--- START ---

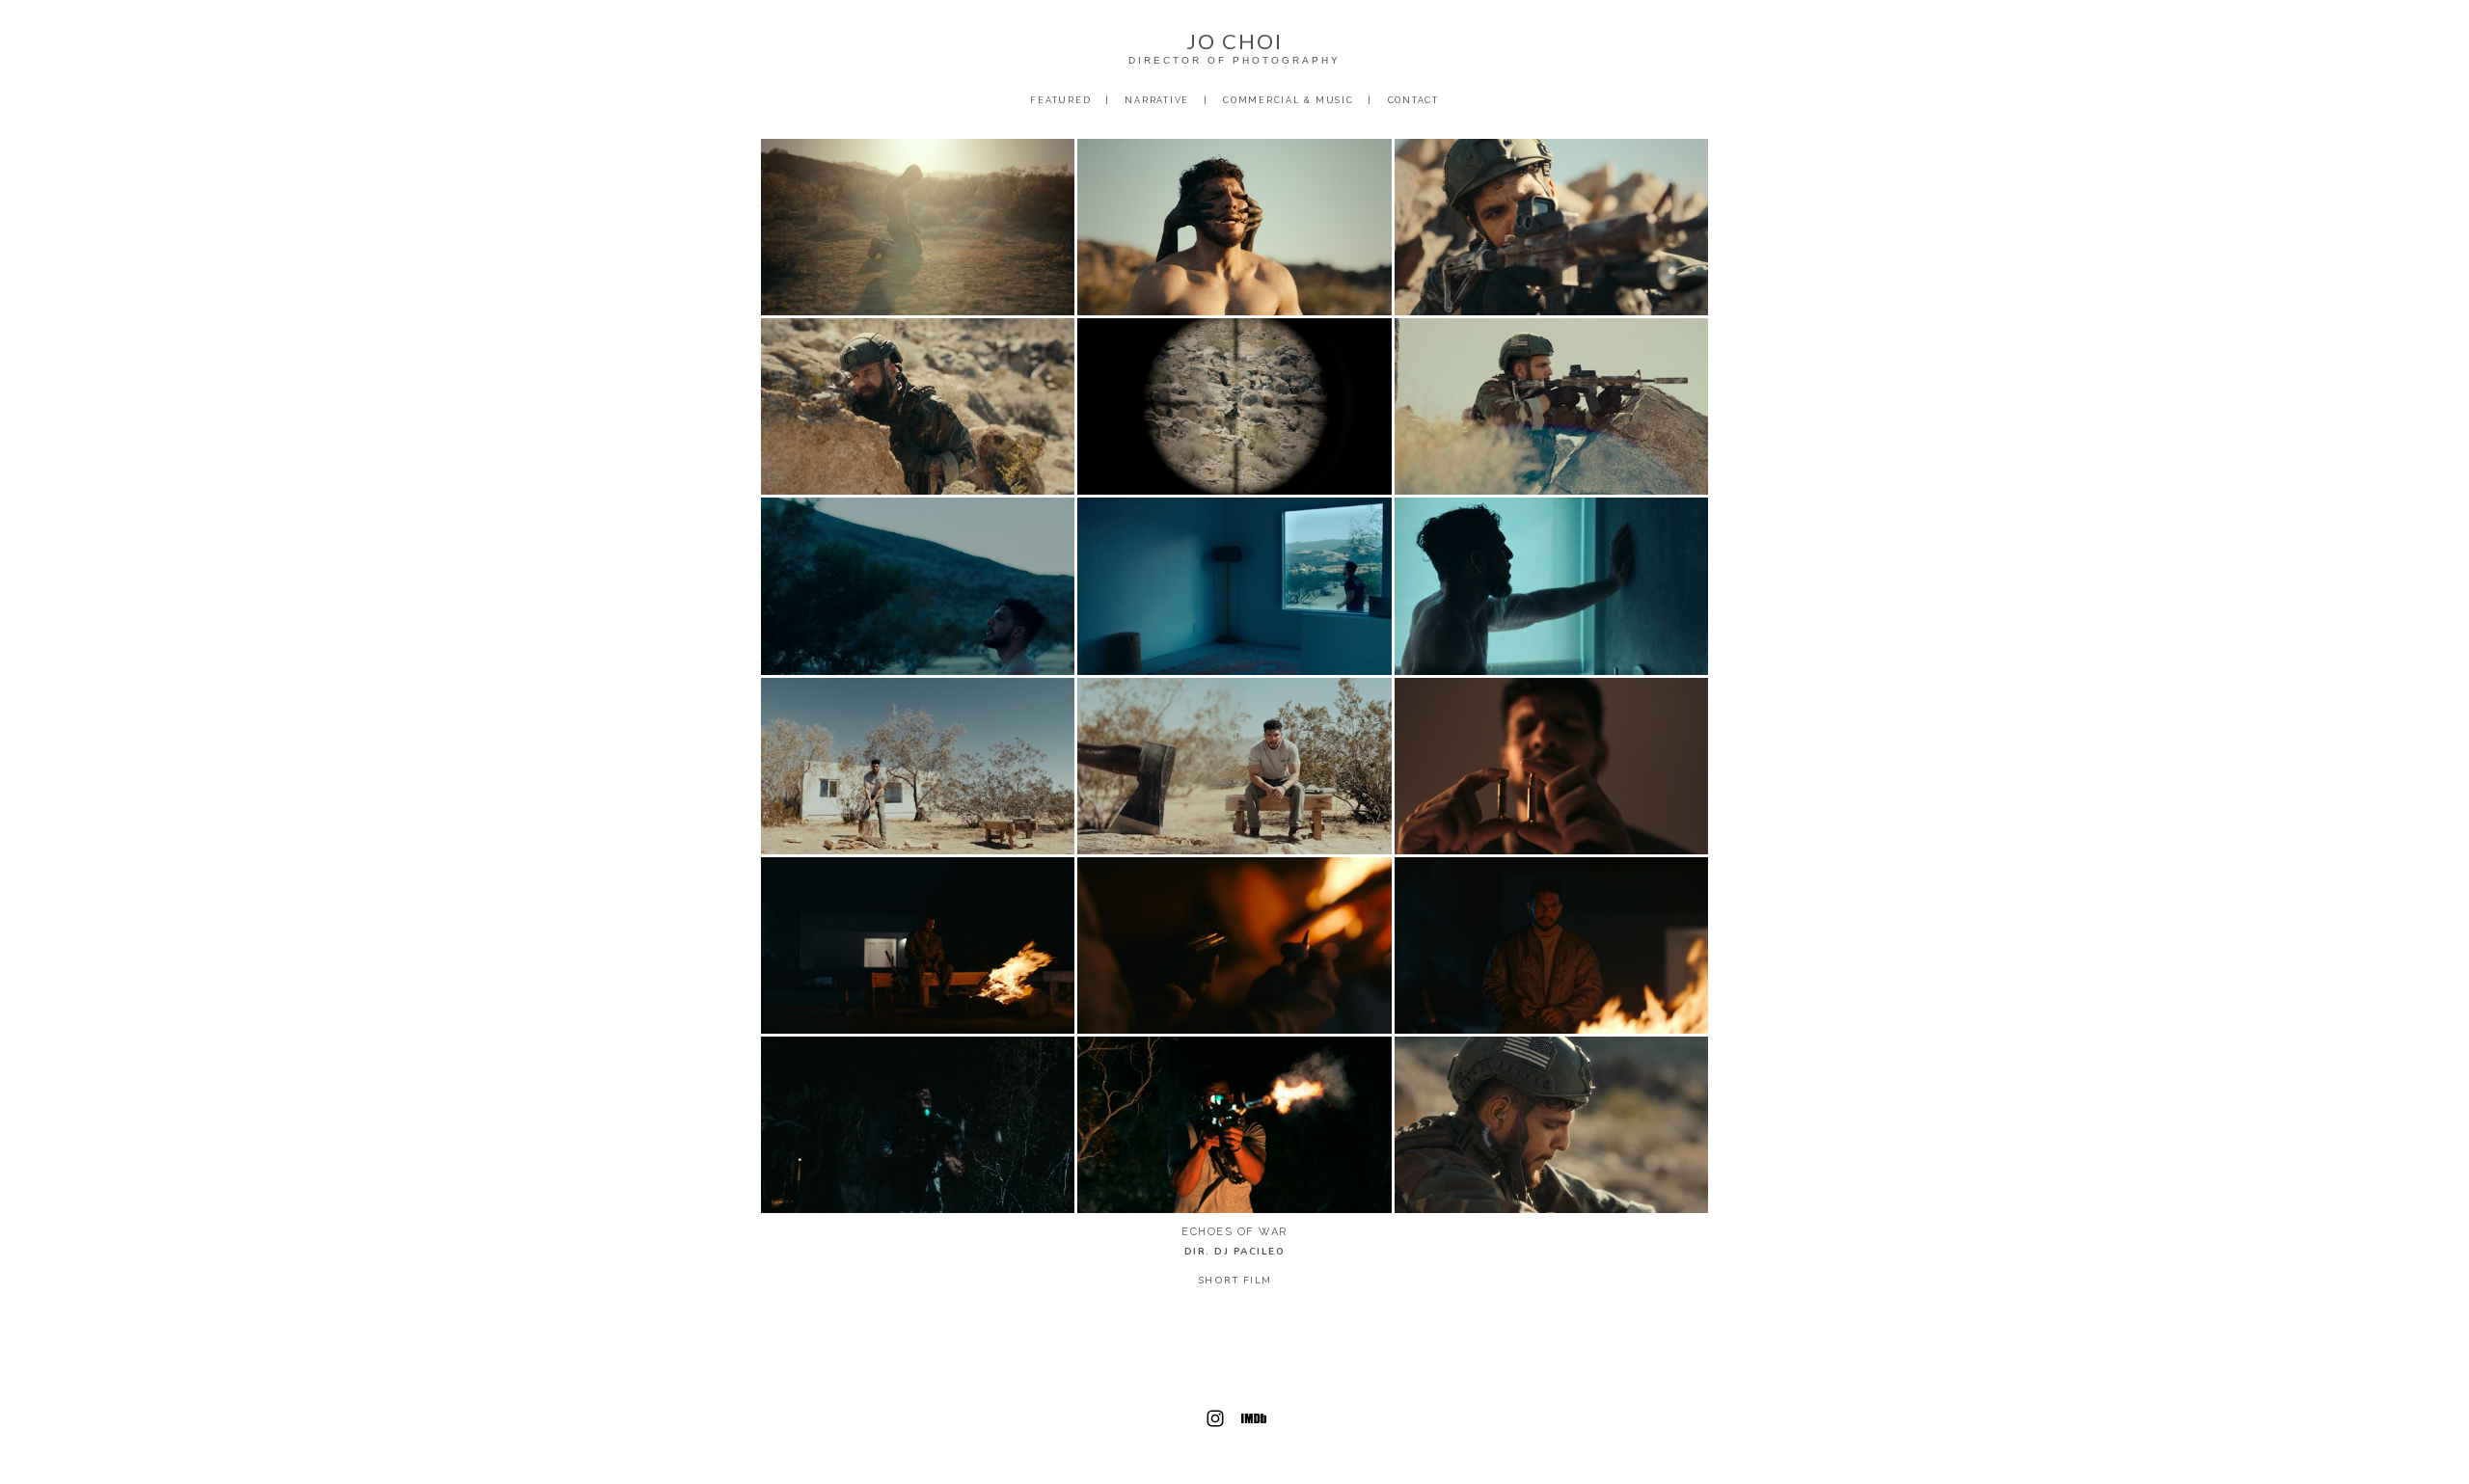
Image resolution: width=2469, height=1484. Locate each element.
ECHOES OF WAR (1234, 1232)
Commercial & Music (1288, 100)
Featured (1060, 100)
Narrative (1157, 100)
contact (1413, 100)
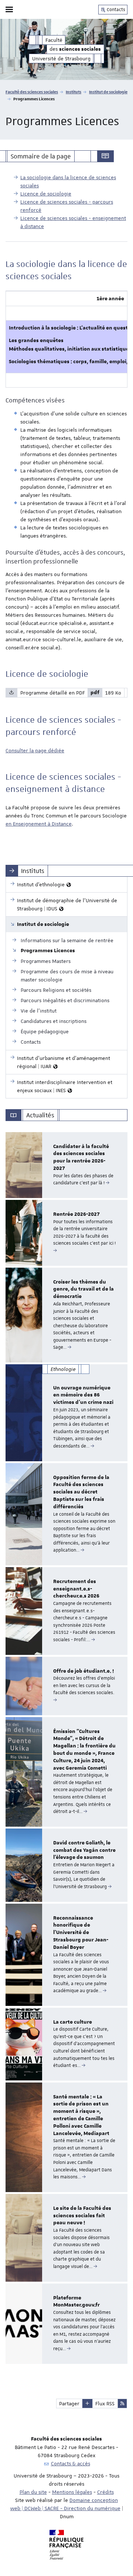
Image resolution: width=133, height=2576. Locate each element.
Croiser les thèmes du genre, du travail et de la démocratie (83, 1289)
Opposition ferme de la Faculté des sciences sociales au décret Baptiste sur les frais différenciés (81, 1492)
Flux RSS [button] (105, 2403)
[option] (66, 1165)
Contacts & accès (70, 2463)
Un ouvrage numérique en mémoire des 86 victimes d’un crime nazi (83, 1395)
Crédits (105, 2492)
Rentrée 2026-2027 (76, 1214)
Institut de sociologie (108, 91)
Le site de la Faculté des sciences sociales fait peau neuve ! (82, 2216)
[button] (87, 2403)
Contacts (115, 10)
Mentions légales (72, 2492)
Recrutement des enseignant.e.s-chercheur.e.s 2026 (76, 1589)
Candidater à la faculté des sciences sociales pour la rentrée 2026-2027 (81, 1157)
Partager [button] (69, 2403)
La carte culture (72, 2022)
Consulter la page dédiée (35, 750)
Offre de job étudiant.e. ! (83, 1671)
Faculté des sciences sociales (32, 91)
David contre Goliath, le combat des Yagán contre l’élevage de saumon (84, 1850)
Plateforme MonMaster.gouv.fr (76, 2302)
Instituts (73, 91)
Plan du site (33, 2492)
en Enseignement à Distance (39, 823)
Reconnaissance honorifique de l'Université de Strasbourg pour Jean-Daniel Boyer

--- END ---

Please give back an exact copy of the entries above from their first line through the line containing "Image resolution: width=133, height=2576.", leaving the pictures aside.

## ANSWER AREA:
Image resolution: width=2469, height=1484. Locate each element.
ECHOES OF WAR (1234, 1232)
Commercial & Music (1288, 100)
Featured (1060, 100)
Narrative (1157, 100)
contact (1413, 100)
Image resolution: width=133, height=2576. Locate each element.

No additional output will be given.